### Data provided ###

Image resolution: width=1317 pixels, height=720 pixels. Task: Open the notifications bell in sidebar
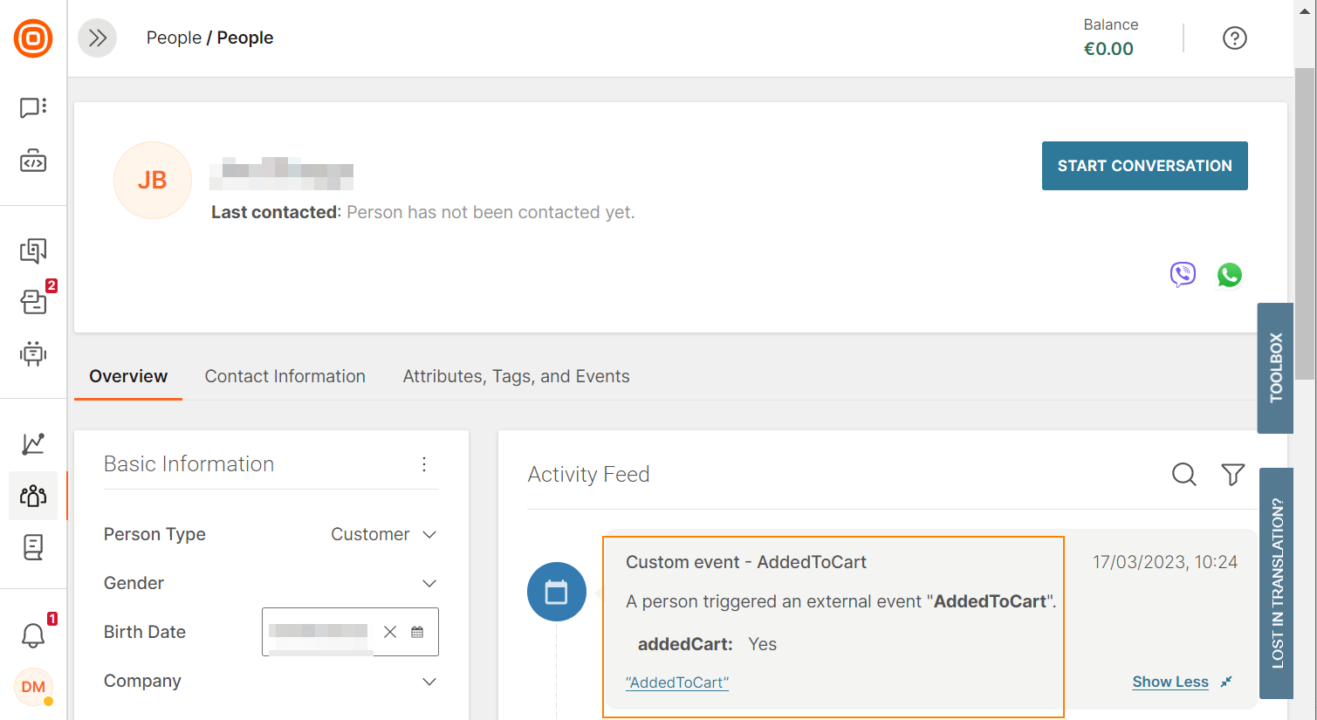(33, 634)
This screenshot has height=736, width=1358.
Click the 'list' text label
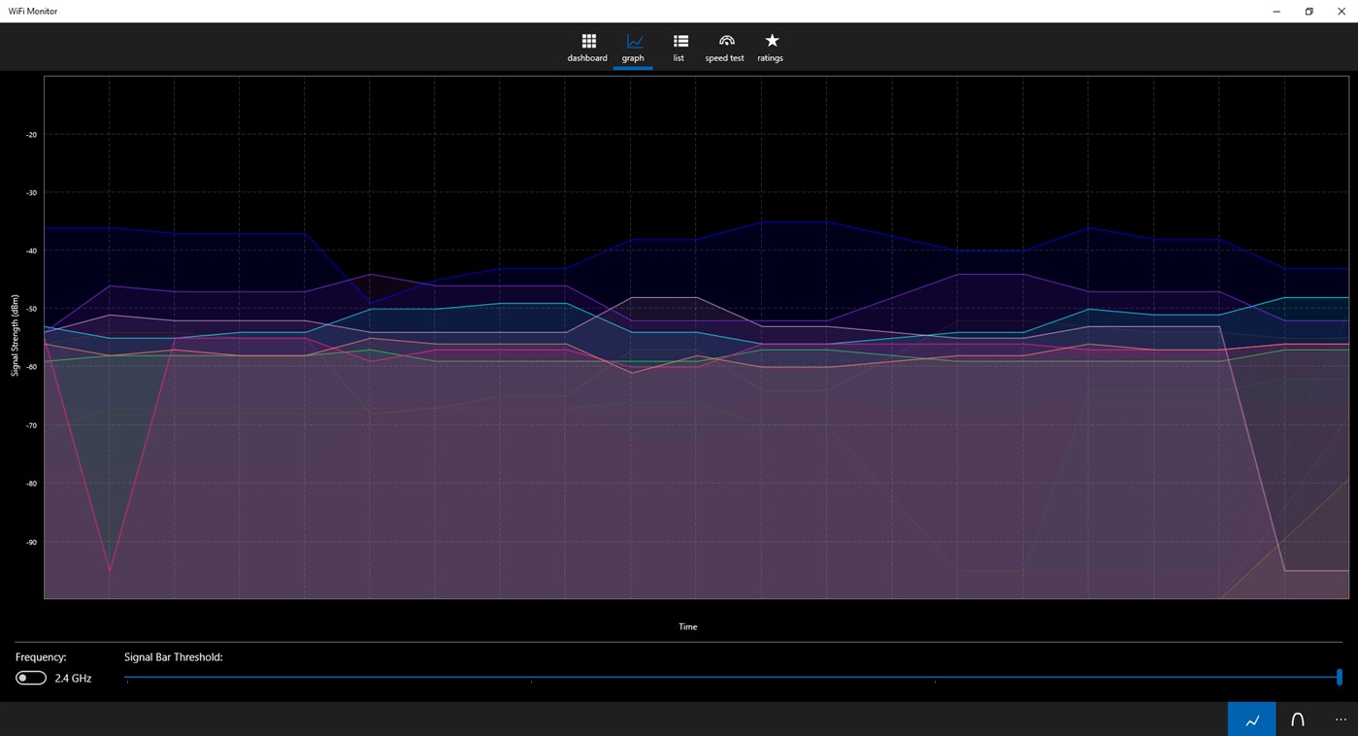[679, 58]
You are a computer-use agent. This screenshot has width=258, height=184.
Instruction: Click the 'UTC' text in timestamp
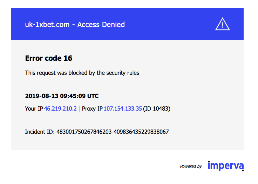coord(93,96)
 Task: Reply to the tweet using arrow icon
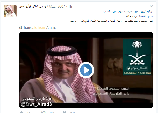click(21, 112)
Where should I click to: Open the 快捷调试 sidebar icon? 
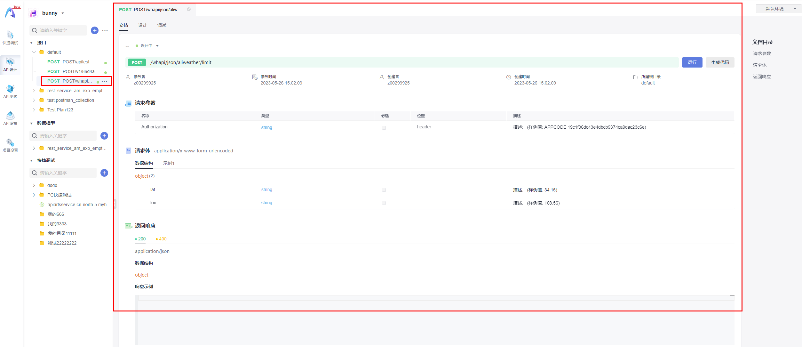[x=10, y=37]
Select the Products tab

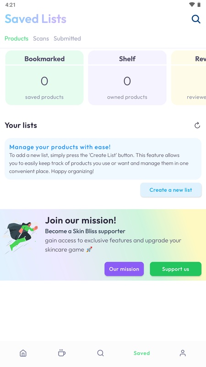(16, 39)

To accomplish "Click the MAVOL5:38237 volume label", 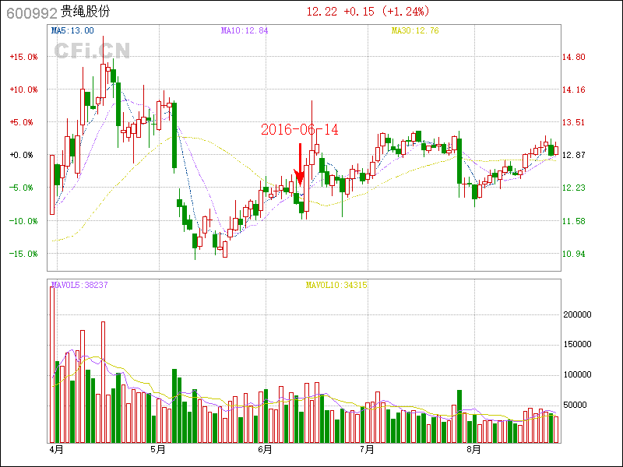I will 79,286.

###

▶ [Problem description] Convert everything in the records from the line containing "This screenshot has height=736, width=1358." down to the line containing "[x=10, y=37]", both included, into a JSON list of strings with one string per line, skipping blank lines. Leave the pictures out of the list.

▶ [Output for this exercise]
[
  "This screenshot has height=736, width=1358.",
  "Click the 'list' text label",
  "[679, 58]",
  "You are a computer-use agent. This screenshot has width=258, height=184.",
  "Instruction: Click the 'UTC' text in timestamp",
  "coord(93,96)",
  " Task: Reply to the tweet using arrow icon",
  "click(21, 112)",
  "Where should I click to: Open the 快捷调试 sidebar icon? ",
  "[x=10, y=37]"
]